▶ _Task item_
Your copy should match the listing below exactly, except that it holds no images.
*** Input for this task ***
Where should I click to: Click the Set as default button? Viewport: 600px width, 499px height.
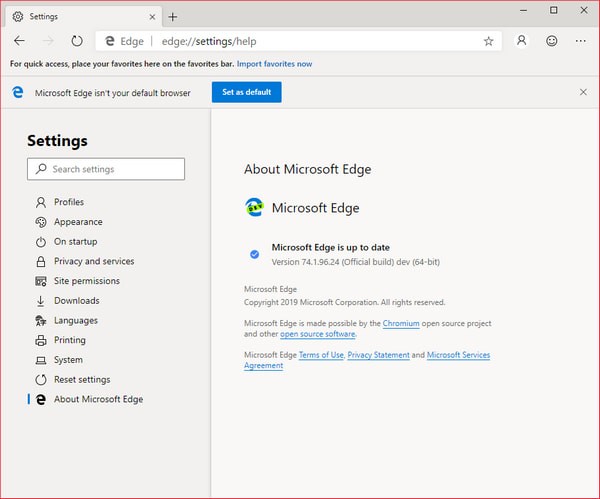point(246,92)
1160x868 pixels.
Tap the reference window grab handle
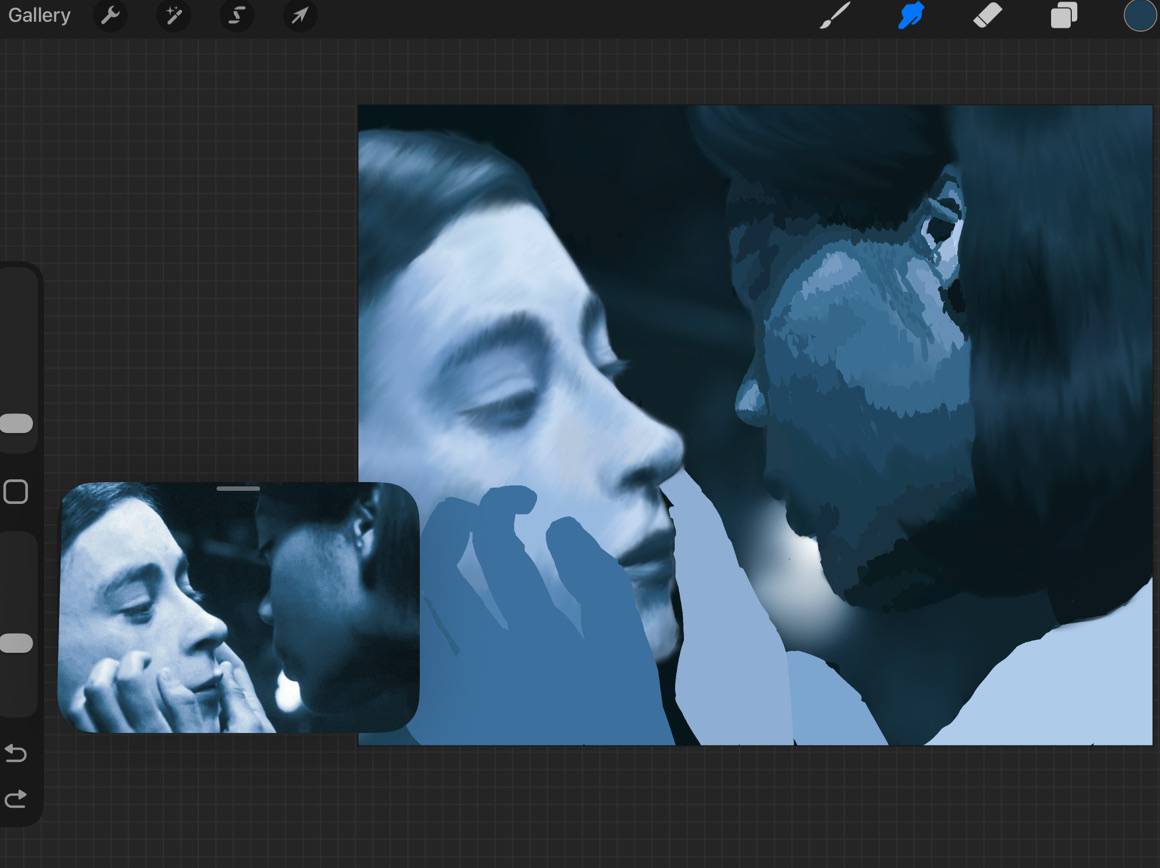coord(238,488)
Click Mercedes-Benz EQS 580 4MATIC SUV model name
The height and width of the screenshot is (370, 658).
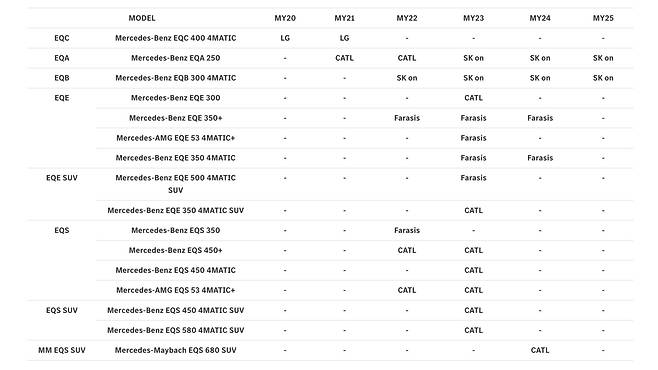[x=175, y=330]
*** End of Input for this task ***
▶ _Worked solution_
Where should I click to: Click the Set as default button? Viewport: 600px width, 499px height.
point(246,92)
1160x868 pixels.
Tap the reference window grab handle
coord(238,488)
Click Mercedes-Benz EQS 580 4MATIC SUV model name
The height and width of the screenshot is (370, 658).
[x=175, y=330]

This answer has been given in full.